What the task requires:
Please restate word for word only the lines that start at the one containing "Task: Open more options three-dot menu" and continue to the final line of the material.

Extracted entries:
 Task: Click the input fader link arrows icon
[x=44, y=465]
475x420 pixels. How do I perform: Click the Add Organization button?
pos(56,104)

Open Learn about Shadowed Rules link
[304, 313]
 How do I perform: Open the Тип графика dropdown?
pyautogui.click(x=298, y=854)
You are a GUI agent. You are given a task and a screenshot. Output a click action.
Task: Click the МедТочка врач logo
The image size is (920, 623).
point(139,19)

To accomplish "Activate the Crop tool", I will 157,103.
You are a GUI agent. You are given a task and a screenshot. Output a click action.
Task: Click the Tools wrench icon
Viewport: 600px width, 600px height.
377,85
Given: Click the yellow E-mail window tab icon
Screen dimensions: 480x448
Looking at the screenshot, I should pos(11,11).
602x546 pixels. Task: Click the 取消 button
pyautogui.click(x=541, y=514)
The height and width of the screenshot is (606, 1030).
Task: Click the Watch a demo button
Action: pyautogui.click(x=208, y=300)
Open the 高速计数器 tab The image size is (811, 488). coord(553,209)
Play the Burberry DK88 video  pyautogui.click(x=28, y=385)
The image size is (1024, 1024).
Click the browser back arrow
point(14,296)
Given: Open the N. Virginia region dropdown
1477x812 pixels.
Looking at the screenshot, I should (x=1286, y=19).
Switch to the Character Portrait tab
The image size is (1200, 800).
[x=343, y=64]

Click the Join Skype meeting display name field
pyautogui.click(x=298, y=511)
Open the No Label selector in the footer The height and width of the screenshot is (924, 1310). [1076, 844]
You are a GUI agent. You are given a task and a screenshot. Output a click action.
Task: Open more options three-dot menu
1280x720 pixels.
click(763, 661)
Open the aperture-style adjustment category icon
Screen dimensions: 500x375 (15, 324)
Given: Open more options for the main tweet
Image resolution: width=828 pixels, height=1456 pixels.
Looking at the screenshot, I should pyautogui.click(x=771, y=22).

Exercise response:
Task: Open more options three-dot menu
1280x720 pixels.
click(763, 661)
Open the aperture-style adjustment category icon
Screen dimensions: 500x375 (15, 324)
Given: Open more options for the main tweet
Image resolution: width=828 pixels, height=1456 pixels.
Looking at the screenshot, I should pyautogui.click(x=771, y=22).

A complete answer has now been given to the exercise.